In my mom’s litter of four, I was the last born. And as the last born, scientific studies would have me statistically shorter, thinner, dumber, crazier, poorer, more self-destructive and less educated than my first-born brother Ashlin.

Those stats are said to be the result of the relative allotment of parental resources – food, money, attention, love – which, in my family’s case, came undivided to Ashlin, halved to my brother Chris, three ways to my sister Erin, and which were always rationed to me in quarters.

It’s true that as the lowest-ranking child, I fantasized about regime change. I wanted to blow up our oppressive family hierarchy and replace it with perfect egalitarianism.

And in this sense, I might just qualify as a textbook runt.

Research on birth order dates from at least 1874, when Francis Galton published English Men of Science: Their Nature and Nurture, examining the lives of 180 “eminent men” and found that 48 per cent of them were first-borns.

A rash of studies in the 1970s and ’80s turned up new findings that seemed to confirm the idea that first borns were destined to be alphas. They were disproportionately represented in a whole range of skill sets and status groups, including Nobel Prize winners, classical composers, CEOs and presidents.

Cross-sectional studies even found that IQ decreases by one point each rung down the birth ladder.

When birth-order psychologist James Sulloway said, “In many families, the first born is going to get into Harvard and the second-born isn’t,” he was being facetious.

But in my family, that’s how it happened.

My brother Ashlin did more than just get into Harvard. He also graduated with honours, then won a Fullbright Scholarship while earning a second degree from Columbia.

He played pro hockey and published a play too, the bastard.

He was a tough act to follow, especially for a runt. But my other siblings and I displayed remarkable ingenuity in our efforts to keep Ashlin in check. Humour was our number one weapon. Whenever he got too domineering, we made sure to knock him down a peg.

Another strategy we used was “de-identification,” whereby younger siblings take up roles that distinguish them against the first born.

This was my brother Chris’s specialty. As Ashlin excelled at sports, Chris quit them. While Ashlin developed mainstream taste in clothes and music, Chris got into drugs and drinking. Ashlin was boisterous and crude, and Chris became the quiet, sensitive intellect.

Despite a seven-year age difference, or perhaps because of it, Ashlin and I were just as affected by the pecking order.

During this past Christmas dinner, we were arguing wildly about something. I was intent on making some point, but he raised his voice to cut me off. I continued and raised mine louder. He leaned in and let rip, slurring his words together to drown me out.

Louder and louder we hollered into each other’s faces, looking more and more like a pair of howler monkeys I’m sure, our voices crescendoing in an unintelligible blast of caveman aggression, both of us refusing to back down.

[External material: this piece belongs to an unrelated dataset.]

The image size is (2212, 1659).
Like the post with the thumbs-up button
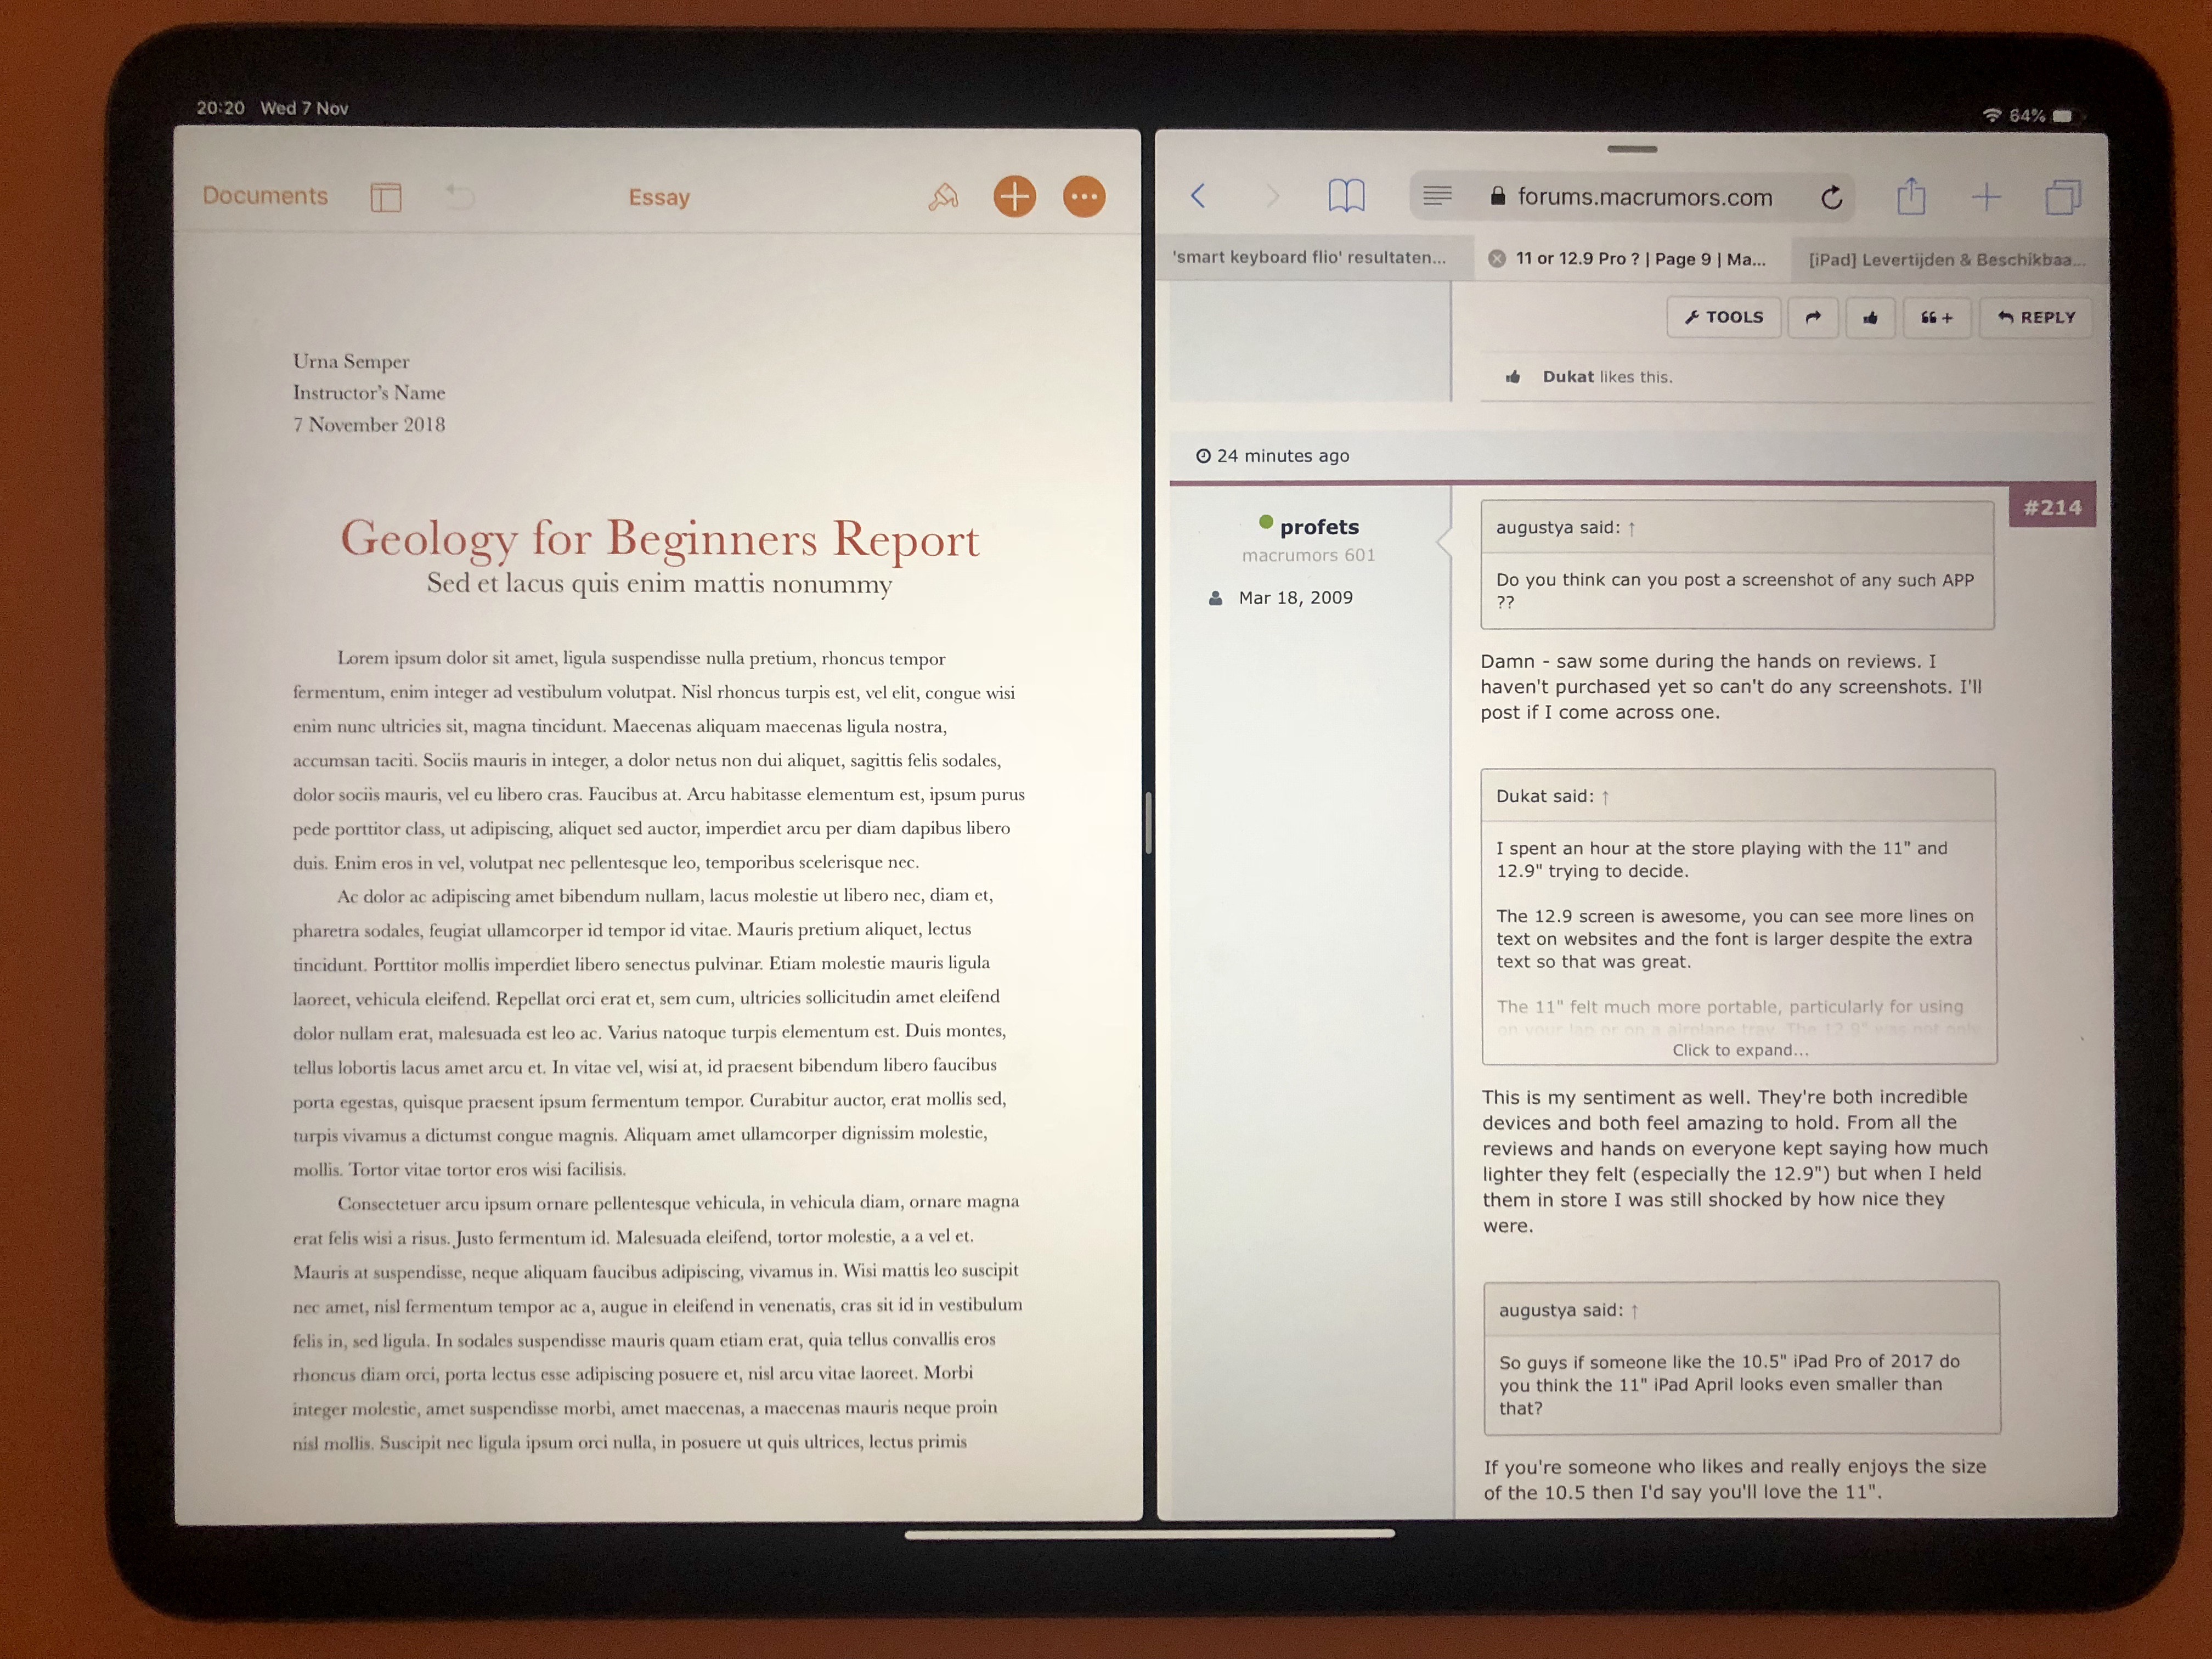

Before long I had clambered onto the table, inspired by too much wine and the thrill of confronting the bastard, pointing my finger down at him, triumphant, my head bumping the ceiling.

For once, I was thinking, I won’t let you stand over me.

But for the last-borns, it’s not all weak knees, envy and sabotage.

On the plus side, studies have found that we runts are on average more creative, more intuitive, more entertaining, funnier, and coolest of all, more prone to life-threatening and “exhilarating” professions.

I once got marooned on a rocky outcropping in Corsica in only my skivvies after trying to swim to an unmanned motor boat that was floating by about 100 feet out in the Mediterranean. And I was drunk.

The need to find creative ways to distinguish themselves leads last-borns to the exotic edges of behaviour and experience.

Last summer, I volunteered to accompany individuals vulnerable to human-rights abuses in Guatemala.

One study showed last-borns were overrepresented in protest arrests.

While I’ve never been jailed, I chose a career in journalism partly to challenge authority and expose abuses of power.

So I take pride in my runthood. Yes, I may at times begrudge my siblings their larger share of momma’s milk. But them’s the brakes in the birth order-game: never enough teats to go around.